Similarly, any of the detected faces and any of detected elbows can be combined to obtain a plurality of second combinations, and any of the detected elbows and any of the detected hands can be combined to obtain a plurality of third combinations. First correlation prediction scores between the faces and the elbows in the second combinations, and second correlation prediction scores between the elbows and the hands in the third combinations, can be respectively predicted with the face-elbow-hand correlation predicting network.
Since a face object and a hand object that are strongly correlated to the same elbow object are very likely to belong to the same person in actual situations, performing correlated object prediction based on the adjusted third correlation prediction scores can improve the accuracy of predicting correlation effectively.

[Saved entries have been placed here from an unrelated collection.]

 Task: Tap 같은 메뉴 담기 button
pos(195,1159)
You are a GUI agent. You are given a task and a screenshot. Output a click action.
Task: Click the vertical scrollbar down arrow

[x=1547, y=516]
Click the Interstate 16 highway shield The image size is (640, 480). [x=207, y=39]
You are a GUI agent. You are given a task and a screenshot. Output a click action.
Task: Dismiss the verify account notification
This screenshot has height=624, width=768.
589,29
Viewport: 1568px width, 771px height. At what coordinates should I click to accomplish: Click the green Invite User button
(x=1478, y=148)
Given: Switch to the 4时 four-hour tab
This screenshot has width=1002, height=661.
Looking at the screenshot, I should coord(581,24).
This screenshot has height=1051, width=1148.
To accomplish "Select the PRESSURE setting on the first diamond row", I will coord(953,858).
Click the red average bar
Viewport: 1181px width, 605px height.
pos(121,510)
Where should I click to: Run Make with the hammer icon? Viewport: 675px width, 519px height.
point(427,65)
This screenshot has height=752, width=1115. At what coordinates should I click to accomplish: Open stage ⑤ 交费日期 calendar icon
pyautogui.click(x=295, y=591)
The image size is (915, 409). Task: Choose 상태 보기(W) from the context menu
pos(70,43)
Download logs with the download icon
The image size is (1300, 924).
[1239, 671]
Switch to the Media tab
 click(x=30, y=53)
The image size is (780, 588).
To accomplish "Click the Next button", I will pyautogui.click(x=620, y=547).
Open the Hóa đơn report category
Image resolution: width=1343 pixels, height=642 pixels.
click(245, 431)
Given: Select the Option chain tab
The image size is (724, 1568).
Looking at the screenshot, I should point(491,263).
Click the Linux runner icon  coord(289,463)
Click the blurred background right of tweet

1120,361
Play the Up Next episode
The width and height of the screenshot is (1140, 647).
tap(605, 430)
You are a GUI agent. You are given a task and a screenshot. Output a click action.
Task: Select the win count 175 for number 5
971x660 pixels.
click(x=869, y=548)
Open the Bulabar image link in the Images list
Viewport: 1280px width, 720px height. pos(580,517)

After that, each of the detected elbows can be taken as the target elbow in turn, to perform the following step:
determining a target face object of which a first correlating prediction score in the first correlation prediction result with respect to the target elbow reaches a first preset threshold and has the largest value; determining a target hand object of which a second correlating prediction score in the second correlation prediction result with respect to the target elbow reaches a second preset threshold and has the largest value. Then, an average of the determined first correlation prediction score and the determined second correlation prediction score is calculated, and a sum of the average and the third correlation prediction score between the target face and the target hand is calculated, to obtain an adjusted third correlation prediction score.
In the detection device, a counter can also be maintained for each face object and each hand object. For any face object, if one hand object is determined as being correlated with the face object, the value of the counter corresponding to the face object is increased by 1. In this case, two counters can be used to determine whether the number of hand objects that are correlated with the face object reaches the first preset threshold, and to determine whether the number of face objects that are correlated with the hand object in the current pair of objects reaches the second preset threshold.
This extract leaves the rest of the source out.